== STATED EXERCISE ==
Duplicate the records below word for word, starting at their first line and ending with the line that contains "Open Windows 업데이트", including that line.

▬▬▬▬▬▬

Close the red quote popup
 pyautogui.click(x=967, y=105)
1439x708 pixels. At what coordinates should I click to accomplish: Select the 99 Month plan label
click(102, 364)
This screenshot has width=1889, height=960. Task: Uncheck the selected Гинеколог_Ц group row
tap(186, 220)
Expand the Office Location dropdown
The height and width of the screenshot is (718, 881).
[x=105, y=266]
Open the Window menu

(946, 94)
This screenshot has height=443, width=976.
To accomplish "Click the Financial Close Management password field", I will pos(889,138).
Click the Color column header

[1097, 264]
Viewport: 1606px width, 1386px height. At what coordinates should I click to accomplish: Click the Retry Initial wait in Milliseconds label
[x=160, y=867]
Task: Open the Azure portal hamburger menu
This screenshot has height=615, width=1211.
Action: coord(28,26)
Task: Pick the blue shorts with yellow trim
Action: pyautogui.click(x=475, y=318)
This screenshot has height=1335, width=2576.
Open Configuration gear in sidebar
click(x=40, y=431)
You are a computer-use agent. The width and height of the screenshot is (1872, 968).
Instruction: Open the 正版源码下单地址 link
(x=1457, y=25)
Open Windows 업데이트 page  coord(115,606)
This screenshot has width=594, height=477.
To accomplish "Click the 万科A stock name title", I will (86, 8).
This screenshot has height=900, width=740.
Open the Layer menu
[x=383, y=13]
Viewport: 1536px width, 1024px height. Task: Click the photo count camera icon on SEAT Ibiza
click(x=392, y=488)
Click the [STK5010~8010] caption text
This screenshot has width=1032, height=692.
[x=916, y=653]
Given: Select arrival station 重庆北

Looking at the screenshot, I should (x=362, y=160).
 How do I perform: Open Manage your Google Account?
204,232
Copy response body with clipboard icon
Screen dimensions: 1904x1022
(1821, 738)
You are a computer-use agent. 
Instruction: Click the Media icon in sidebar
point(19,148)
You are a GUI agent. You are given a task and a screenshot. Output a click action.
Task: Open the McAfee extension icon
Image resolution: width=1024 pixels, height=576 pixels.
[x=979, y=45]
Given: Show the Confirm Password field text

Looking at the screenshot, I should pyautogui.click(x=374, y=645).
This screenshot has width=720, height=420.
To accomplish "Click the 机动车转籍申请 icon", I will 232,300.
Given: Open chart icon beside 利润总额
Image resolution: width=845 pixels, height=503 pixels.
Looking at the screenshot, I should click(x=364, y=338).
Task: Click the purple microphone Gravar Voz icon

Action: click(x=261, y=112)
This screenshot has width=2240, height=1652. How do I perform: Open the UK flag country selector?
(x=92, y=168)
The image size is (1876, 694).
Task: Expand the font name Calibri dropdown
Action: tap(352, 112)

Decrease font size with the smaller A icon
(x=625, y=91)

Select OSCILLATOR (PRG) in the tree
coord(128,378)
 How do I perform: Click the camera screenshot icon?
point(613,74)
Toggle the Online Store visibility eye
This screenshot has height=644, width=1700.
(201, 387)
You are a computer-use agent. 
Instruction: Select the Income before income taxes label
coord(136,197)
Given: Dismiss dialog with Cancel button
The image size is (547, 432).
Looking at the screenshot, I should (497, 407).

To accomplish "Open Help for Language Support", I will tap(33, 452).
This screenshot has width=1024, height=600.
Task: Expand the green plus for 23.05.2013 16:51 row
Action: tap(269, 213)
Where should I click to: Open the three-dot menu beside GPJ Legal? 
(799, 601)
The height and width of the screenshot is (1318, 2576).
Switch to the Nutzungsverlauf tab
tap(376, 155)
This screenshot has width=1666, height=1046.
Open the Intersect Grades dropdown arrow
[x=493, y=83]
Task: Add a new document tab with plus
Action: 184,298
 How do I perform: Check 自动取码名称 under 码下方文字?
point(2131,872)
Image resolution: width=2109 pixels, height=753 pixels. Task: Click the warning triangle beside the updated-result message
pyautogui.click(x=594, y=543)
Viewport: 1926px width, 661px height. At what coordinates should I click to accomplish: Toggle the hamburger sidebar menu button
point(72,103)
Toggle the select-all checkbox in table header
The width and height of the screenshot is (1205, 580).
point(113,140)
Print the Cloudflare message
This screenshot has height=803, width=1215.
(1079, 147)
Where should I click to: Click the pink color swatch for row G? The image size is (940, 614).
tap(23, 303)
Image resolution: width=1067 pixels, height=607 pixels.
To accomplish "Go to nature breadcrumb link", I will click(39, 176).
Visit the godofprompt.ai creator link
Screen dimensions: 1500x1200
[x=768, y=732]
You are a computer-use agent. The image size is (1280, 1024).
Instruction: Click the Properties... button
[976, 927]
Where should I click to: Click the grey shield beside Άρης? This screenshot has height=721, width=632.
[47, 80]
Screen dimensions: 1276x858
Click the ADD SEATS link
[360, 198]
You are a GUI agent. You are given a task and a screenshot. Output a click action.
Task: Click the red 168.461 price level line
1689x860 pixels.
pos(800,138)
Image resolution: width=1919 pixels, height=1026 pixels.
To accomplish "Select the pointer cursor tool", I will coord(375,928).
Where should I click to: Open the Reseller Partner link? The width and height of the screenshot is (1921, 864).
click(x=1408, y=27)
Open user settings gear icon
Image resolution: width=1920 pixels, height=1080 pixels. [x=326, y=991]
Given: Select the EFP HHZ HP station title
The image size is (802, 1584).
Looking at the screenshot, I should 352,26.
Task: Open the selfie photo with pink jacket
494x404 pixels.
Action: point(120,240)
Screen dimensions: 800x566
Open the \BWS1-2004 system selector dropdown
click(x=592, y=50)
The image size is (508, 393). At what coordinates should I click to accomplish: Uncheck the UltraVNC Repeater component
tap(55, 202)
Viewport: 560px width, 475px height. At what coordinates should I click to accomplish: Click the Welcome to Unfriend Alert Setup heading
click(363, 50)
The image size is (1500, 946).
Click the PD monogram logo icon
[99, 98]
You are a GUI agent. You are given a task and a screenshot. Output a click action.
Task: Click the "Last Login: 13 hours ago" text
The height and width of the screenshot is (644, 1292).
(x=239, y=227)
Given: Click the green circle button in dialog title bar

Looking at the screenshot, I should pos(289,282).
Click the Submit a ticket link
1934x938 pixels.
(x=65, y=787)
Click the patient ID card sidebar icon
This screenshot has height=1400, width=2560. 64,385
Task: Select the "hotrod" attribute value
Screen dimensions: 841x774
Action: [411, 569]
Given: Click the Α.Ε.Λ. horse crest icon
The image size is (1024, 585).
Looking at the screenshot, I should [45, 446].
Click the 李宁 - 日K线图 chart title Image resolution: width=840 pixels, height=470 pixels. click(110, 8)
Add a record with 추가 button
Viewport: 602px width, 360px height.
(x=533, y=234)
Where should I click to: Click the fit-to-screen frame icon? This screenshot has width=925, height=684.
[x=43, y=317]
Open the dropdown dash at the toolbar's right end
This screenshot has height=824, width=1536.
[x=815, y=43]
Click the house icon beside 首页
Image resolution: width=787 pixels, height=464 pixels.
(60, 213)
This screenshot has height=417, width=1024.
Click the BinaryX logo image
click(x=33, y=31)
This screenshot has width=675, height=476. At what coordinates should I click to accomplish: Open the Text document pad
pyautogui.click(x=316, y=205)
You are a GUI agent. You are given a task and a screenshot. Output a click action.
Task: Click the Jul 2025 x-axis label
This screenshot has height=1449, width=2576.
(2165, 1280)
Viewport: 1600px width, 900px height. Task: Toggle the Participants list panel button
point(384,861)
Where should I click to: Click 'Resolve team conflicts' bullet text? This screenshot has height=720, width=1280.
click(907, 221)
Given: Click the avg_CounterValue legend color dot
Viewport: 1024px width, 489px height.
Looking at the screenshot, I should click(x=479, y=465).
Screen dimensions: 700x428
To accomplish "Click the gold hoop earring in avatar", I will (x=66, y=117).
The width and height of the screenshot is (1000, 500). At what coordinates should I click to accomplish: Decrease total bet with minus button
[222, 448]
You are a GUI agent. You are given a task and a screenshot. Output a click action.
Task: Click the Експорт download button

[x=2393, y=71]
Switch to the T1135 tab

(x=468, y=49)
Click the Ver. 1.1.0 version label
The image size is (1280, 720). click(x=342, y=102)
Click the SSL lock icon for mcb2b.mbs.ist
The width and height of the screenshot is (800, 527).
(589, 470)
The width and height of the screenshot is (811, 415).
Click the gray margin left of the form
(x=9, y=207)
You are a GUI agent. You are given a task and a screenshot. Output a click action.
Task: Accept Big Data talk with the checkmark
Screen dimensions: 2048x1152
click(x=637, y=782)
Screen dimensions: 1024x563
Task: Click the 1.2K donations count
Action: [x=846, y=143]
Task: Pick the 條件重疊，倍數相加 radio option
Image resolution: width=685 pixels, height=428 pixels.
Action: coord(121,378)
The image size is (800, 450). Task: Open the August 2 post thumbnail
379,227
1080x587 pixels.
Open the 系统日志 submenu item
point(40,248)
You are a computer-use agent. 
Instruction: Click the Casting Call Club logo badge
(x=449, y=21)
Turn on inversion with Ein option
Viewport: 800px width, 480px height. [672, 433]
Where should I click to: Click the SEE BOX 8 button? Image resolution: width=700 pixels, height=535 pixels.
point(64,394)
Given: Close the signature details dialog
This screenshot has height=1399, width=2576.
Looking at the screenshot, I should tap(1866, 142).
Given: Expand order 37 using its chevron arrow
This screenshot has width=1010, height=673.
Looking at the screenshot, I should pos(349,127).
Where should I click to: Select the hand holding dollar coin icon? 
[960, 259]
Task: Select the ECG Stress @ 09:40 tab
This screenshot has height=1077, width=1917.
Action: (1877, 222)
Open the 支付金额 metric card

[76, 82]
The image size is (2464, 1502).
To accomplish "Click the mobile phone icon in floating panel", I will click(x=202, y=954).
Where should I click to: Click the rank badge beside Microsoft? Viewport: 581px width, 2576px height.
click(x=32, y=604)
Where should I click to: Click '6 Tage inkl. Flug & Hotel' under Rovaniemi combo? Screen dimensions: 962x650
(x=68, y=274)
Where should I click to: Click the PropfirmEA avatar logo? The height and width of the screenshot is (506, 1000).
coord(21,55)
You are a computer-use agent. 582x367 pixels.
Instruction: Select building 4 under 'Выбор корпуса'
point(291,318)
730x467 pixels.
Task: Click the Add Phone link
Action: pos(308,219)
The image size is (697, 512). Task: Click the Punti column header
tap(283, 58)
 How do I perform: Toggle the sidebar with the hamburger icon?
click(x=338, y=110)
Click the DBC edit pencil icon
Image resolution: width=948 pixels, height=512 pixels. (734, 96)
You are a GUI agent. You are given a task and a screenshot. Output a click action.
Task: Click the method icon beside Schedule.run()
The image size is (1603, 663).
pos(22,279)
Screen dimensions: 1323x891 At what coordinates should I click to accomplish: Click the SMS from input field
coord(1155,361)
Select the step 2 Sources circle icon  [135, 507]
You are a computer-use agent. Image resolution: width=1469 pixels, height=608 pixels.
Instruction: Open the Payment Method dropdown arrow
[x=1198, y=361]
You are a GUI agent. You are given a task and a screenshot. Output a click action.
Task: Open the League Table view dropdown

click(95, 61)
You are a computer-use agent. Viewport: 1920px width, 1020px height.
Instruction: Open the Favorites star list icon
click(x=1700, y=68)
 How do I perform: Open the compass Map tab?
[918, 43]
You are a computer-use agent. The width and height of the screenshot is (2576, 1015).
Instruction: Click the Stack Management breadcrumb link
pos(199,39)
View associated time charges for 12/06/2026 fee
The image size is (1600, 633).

▬▬▬▬▬▬

== RESPONSE TO THIS TASK ==
Close the red quote popup
 pyautogui.click(x=967, y=105)
1439x708 pixels. At what coordinates should I click to accomplish: Select the 99 Month plan label
click(102, 364)
This screenshot has width=1889, height=960. Task: Uncheck the selected Гинеколог_Ц group row
tap(186, 220)
Expand the Office Location dropdown
The height and width of the screenshot is (718, 881).
[x=105, y=266]
Open the Window menu

(946, 94)
This screenshot has height=443, width=976.
To accomplish "Click the Financial Close Management password field", I will pos(889,138).
Click the Color column header

[1097, 264]
Viewport: 1606px width, 1386px height. At what coordinates should I click to accomplish: Click the Retry Initial wait in Milliseconds label
[x=160, y=867]
Task: Open the Azure portal hamburger menu
This screenshot has height=615, width=1211.
Action: coord(28,26)
Task: Pick the blue shorts with yellow trim
Action: pyautogui.click(x=475, y=318)
This screenshot has height=1335, width=2576.
Open Configuration gear in sidebar
click(x=40, y=431)
You are a computer-use agent. The width and height of the screenshot is (1872, 968).
Instruction: Open the 正版源码下单地址 link
(x=1457, y=25)
Open Windows 업데이트 page  coord(115,606)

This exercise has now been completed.